It was very confusing at times because here’s the love of my life professing he wants to be with me and take care of me for the rest of my life. Can’t he man up enough to go out and get a temporary job on his own to bring in any money? On top of that he had the balls to question how I put a roof over my head. It just seemed CRAZY to me! Still, for better or worse, I was crazy about him, and I was about to take the former vow very literally as our wedding date fast approached. Rather than contribute ANY money toward that union — which I was paying for entirely on my own — Matt threw another monkey wrench in my confidence in him when he bought a brand new guitar in late November. He had just gotten a new credit card, and the last thing he — or WE — needed was a new guitar when he had 8 others, mounting debt, and he had no source of income. I made him return the guitar, which he pouted about, but since I was paying both his and my bills, I felt it was my right.
We went up to Seattle for Thanksgiving. I’m sure you can figure out I wasn’t really looking forward to this. We stayed at the W Hotel in downtown Seattle. Naturally I paid for it because his parents hadn’t invited us to stay with them, even though Matt said they had plenty of room. On top of that, rather than have us over for any kind of watered down congratulations party/traditional sit-down Thanksgiving turkey dinner, Matt’s parents instead met us at some Thai restaurant downtown for lunch. The whole thing was insulting frankly, and they didn’t even offer us a ride back to our hotel afterward, they told us to take a TAXI!! I felt like I wasn’t wanted, and they had done a very good job of making me feel like absolute shit, which I deduced was part of their strategy of trying to make me so mad that I would call off the wedding. Unfortunately for them, all it did was make me more determined to make my relationship with Matt work. That much harder — I did toward that end.
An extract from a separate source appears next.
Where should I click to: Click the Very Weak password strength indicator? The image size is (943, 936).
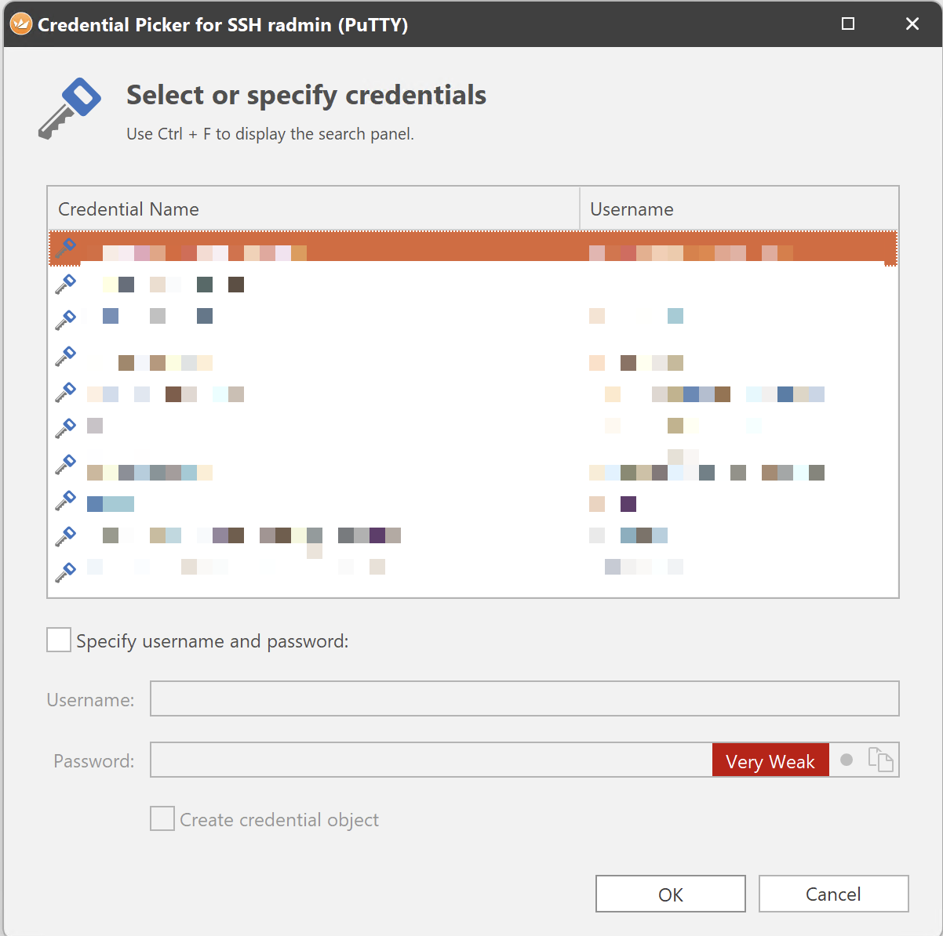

As our marrying date approached, Matt continued to harass me more and more intensely about my website, almost as if he was becoming obsessed. My hairdresser Debbie — who was my confidant for much of my roller coaster ride with Matt — warned me that between the pressure from his family and the jealousy over my past that was consuming him more and more each day, I would regret going through with the wedding. I was so in love with Matt though that I was willing to forge on, even though she also told me he was also not the man I wanted to have my children with — and she had four. I thought it was cute that Matt and I were always together. Attached at the hip like Siamese Twins, I didn’t have a problem with that, but friends of mine tried to point out — correctly in hindsight — that for Matt, that behavior was part of his possessive side come fully to life now that we were engaged. I hadn’t been engaged before to anyone, so I had no idea how men were supposed to behave, and I know my status as a sex symbol caused him some legitimate insecurity around other men. But he’d started to let his paranoia extend as boundlessly as the internet, which I had no control over. I knew this much: he wanted control over me, and at times I was so blindly in love with him that I guess I had no problem giving it to him.
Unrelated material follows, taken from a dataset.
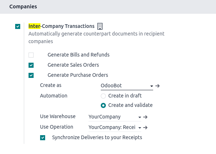Click the Generate Sales Orders label
Image resolution: width=216 pixels, height=154 pixels.
click(73, 65)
We spent Christmas in L.A., and I’d spoiled him rotten on gifts, but on Christmas morning, Matt had climbed into bed to awake me — not with a kiss — but rather with some new rant about a section of my website he’d been obsessively stalking and prowling around the night before! I saw red and lost it, pushing him to the floor, yelling for him to get out of my house and my life: ‘That is not how you start a Christmas morning, get out of this house NOW!’ Here I’d gone out of my way to buy all these gifts for him, and this is what I was waking up to Christmas morning? I’m surprised I didn’t beat the fuck out of him, because I bet any other woman reading this would have. I just slapped him and kept yelling ‘Get out, I can’t believe this is Christmas and all you have to say to me is the same old bullshit about a website I don’t even control?!’Nothing was ever good enough for him, NOTHING, and I’d at that point given him just about everything I had to give.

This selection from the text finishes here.